### EXTRACT PROVIDED

The new Penguin Book of the British Short Story is a magnificent production – and at £25 apiece for the two volumes you’d hope it would be. One of the consequences of its magnificence, beyond the 90 writers it includes in its 1,500 pages, from Daniel Defoe to Zadie Smith, is that 25 pages of it are given over to an extended introduction from the editor, Philip Hensher.

Hensher makes a point of acknowledging as inspiration AS Byatt’s 1997 Oxford Book of English Short Stories (37 writers, some two thirds of whom make it into Hensher’s list) and although her introduction is of a comparable length, she spends much of it talking about her individual choices. Hensher takes a more general approach. I read the introduction this morning, and although I’ve only dipped into the stories themselves, Hensher’s excellent piece gives enough prompts for thought about the short story as a form that I want to get them down right away.

As is traditional in these things, Hensher gives apologies for absence (Anna Kavan, David Rose and Gerard Woodward among them) and boasts of exclusion (HE Bates is witheringly expelled), offers qualms over the wobbliness of the admissions criteria, and attempts at definition, but what I found most useful was the long look Hensher takes at the publishing history of the short story.

######

TASK REQUIREMENTS »
Please reproduce the passage on the Penguin Book of the British Short Story word for word, from "Hensher makes a" to "down right away.".

### ENTRIES PROVIDED

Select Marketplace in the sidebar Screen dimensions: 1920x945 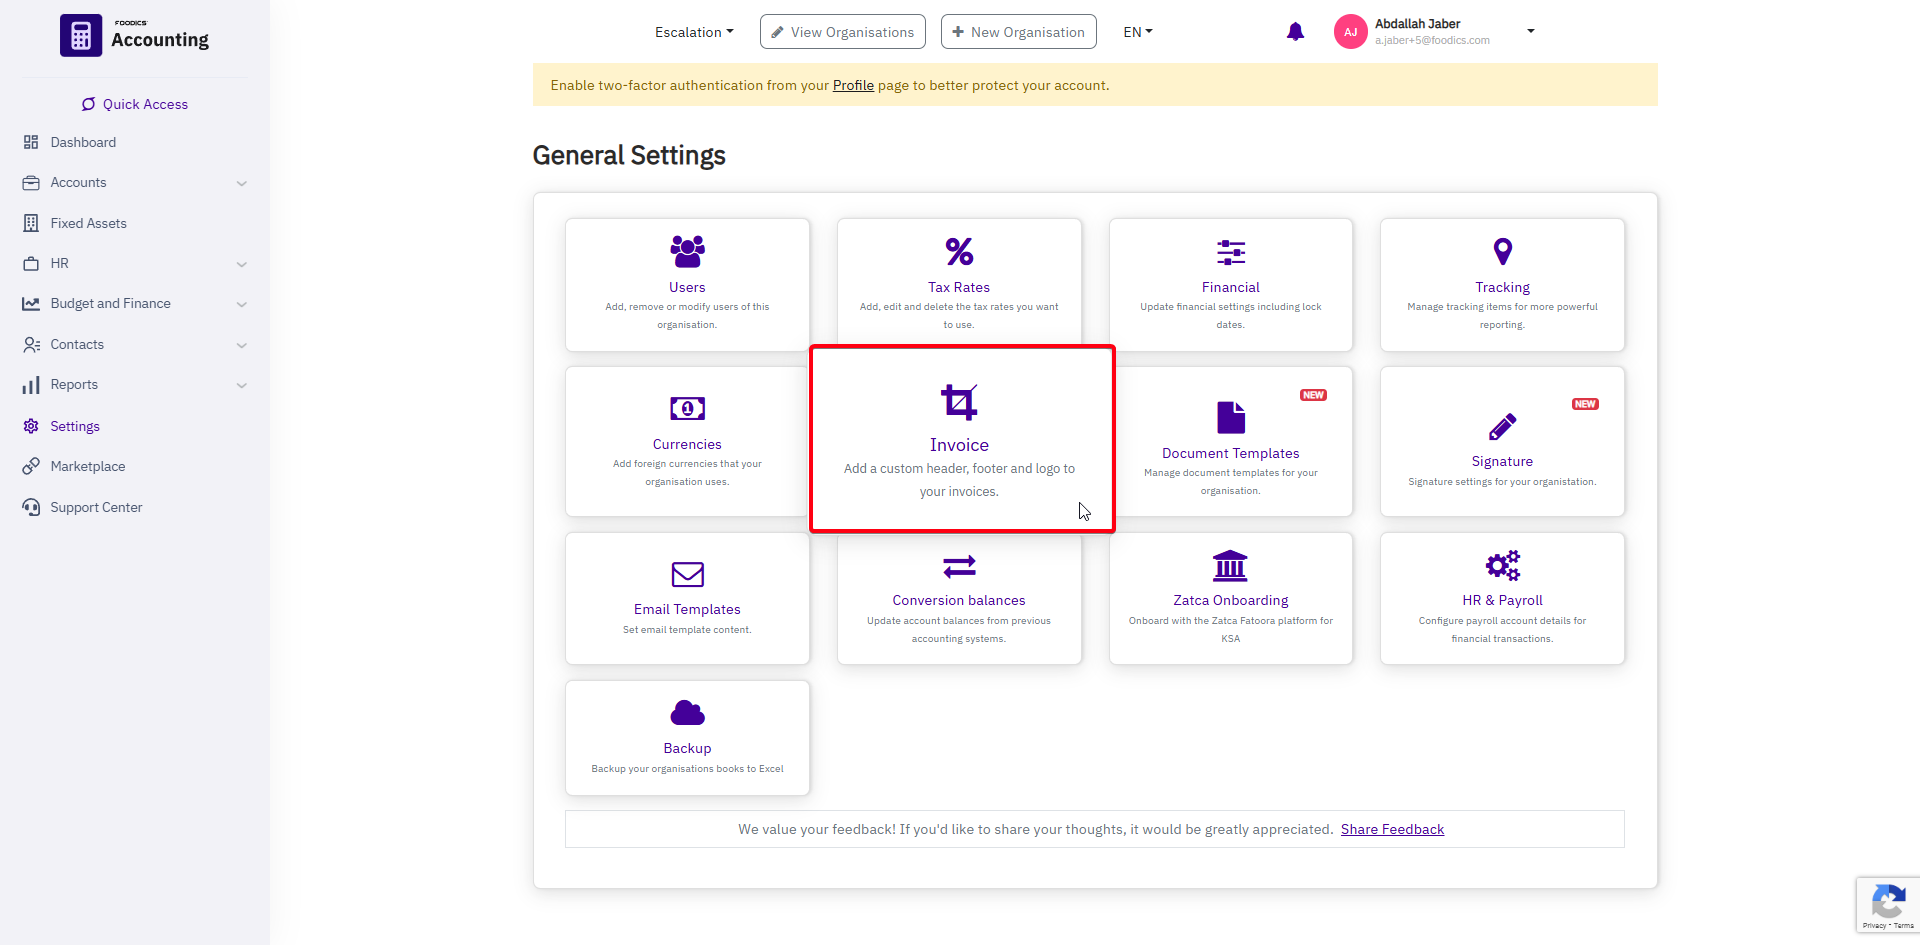[x=87, y=465]
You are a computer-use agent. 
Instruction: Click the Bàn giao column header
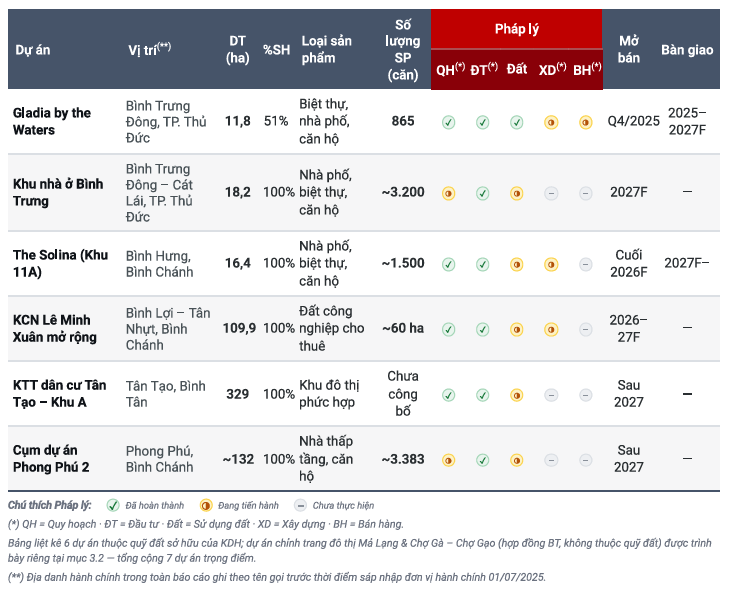point(687,50)

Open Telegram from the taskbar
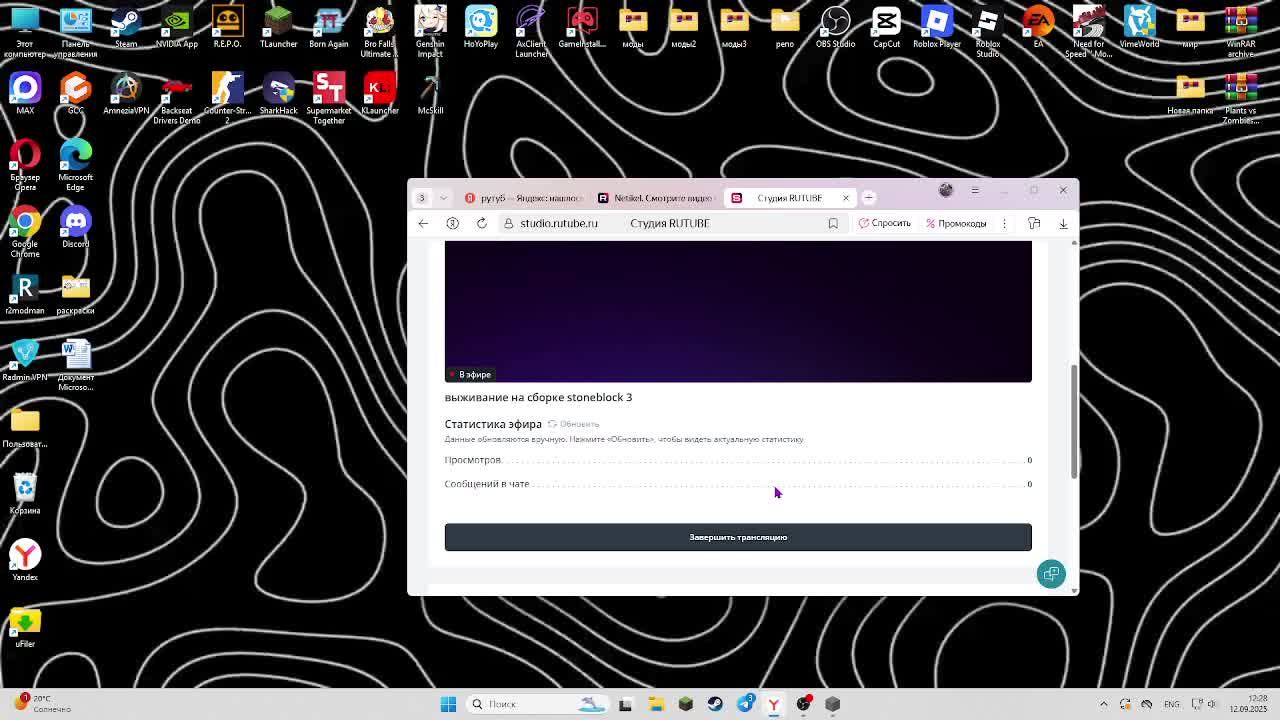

######

SOLUTION FOR THIS PROBLEM »
Hensher makes a point of acknowledging as inspiration AS Byatt’s 1997 Oxford Book of English Short Stories (37 writers, some two thirds of whom make it into Hensher’s list) and although her introduction is of a comparable length, she spends much of it talking about her individual choices. Hensher takes a more general approach. I read the introduction this morning, and although I’ve only dipped into the stories themselves, Hensher’s excellent piece gives enough prompts for thought about the short story as a form that I want to get them down right away.